September 20, 2006
Exhibit 99.2
September 20, 2006
Mr. Van X. Xxxxxxx
x/x Xxxx Xxxxxx Trust, Inc.
000 Xxxx Xxxxxxxxxx Xxxxxx
Xxxxxxxxx, Xxxxxxxx 00000
Dear Xx. Xxxxxxx:
As you know, Main Street Trust, Inc. (“Main Street”) has entered into an Agreement and Plan of Merger (the “Merger Agreement”) with First Busey Corporation (“Busey”) with respect to the proposed transaction (the “Merger”) whereby Main Street will be merged with and into Busey.
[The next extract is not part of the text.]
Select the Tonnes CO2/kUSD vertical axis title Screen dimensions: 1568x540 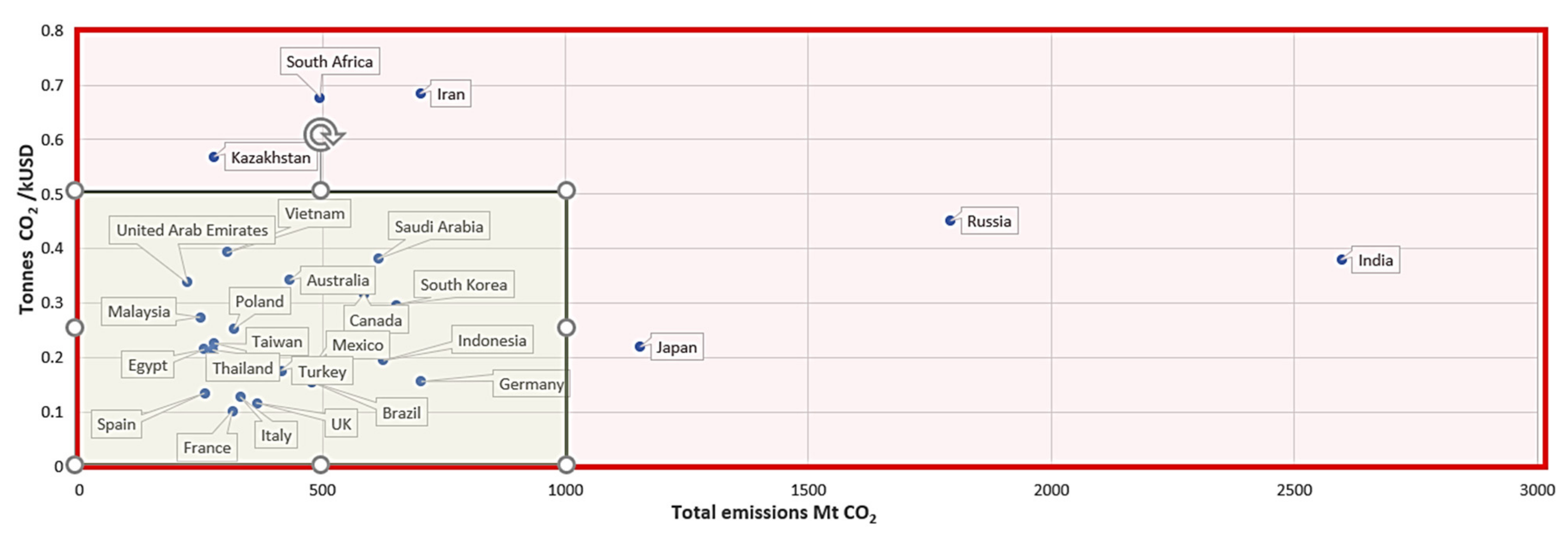(27, 229)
Among the conditions of the Merger is that the three principal executives of Main Street, each of whom is a party to an employment agreement with Main Street or its predecessors (the “Employment Agreement”), execute and deliver to Main Street and Busey a letter of understanding as described in Section 6.14 of the Merger Agreement.
Accordingly, in consideration for proceeding with the actions contemplated by the Merger Agreement, Main Street requests your signature below and subsequent delivery of this letter of understanding to Main Street, to evidence confirmation of your understanding of, and agreement that, immediately following (and contingent upon) consummation of the Merger (the “Effective Time”), your Employment Agreement shall be hereby amended in the following particulars:
(1) Section 2(a) of the Employment Agreement shall be amended by adding the following sentence to the end thereof:
“As of the Effective Time (as set forth in that certain Agreement and Plan of Merger dated September 20, 2006 between First Busey Corporation and Main Street, Inc. (the ‘Merger Agreement’)), Van shall be employed as the President and Chief Executive Officer of First Busey Corporation.”
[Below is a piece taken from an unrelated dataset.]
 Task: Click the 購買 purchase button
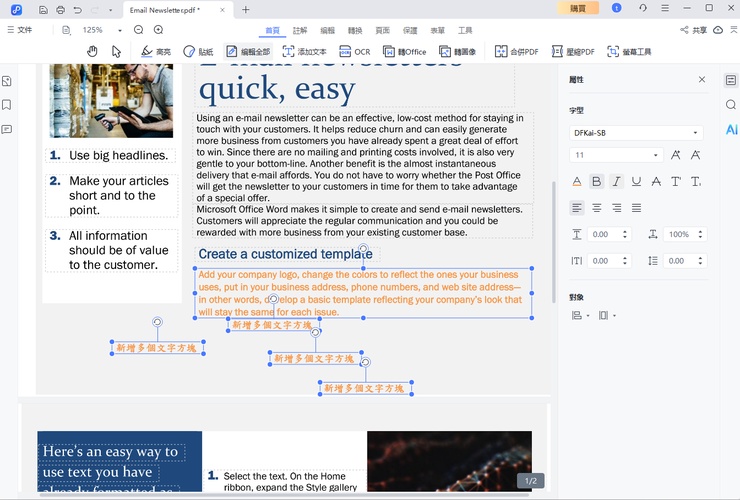coord(578,8)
(2) Subsection 4(d)(ii) shall be amended in its entirety to read as follows:
“Notwithstanding and in lieu of Section 4(d)(i), a Change of Control will not be deemed to have occurred: (a) solely because 33% or more of the combined voting power of the then outstanding voting securities of Main Street are acquired by (1) a trustee or other fiduciary holding securities under one or more employee benefit plans maintained for employees of Main Street or the Bank, or (2) any person pursuant to the will or trust of any existing stockholder of Main Street, or who is a member of the immediate family of such stockholder, or (3) any corporation which, immediately prior to such acquisition, is owned directly or indirectly by the stockholders in the same proportion as their ownership of stock immediately prior to such acquisition; (b) if Van agrees in writing to waive a particular Change
of Control for the purposes of this Agreement; or (c) upon the consummation of the transactions contemplated by the Merger Agreement.”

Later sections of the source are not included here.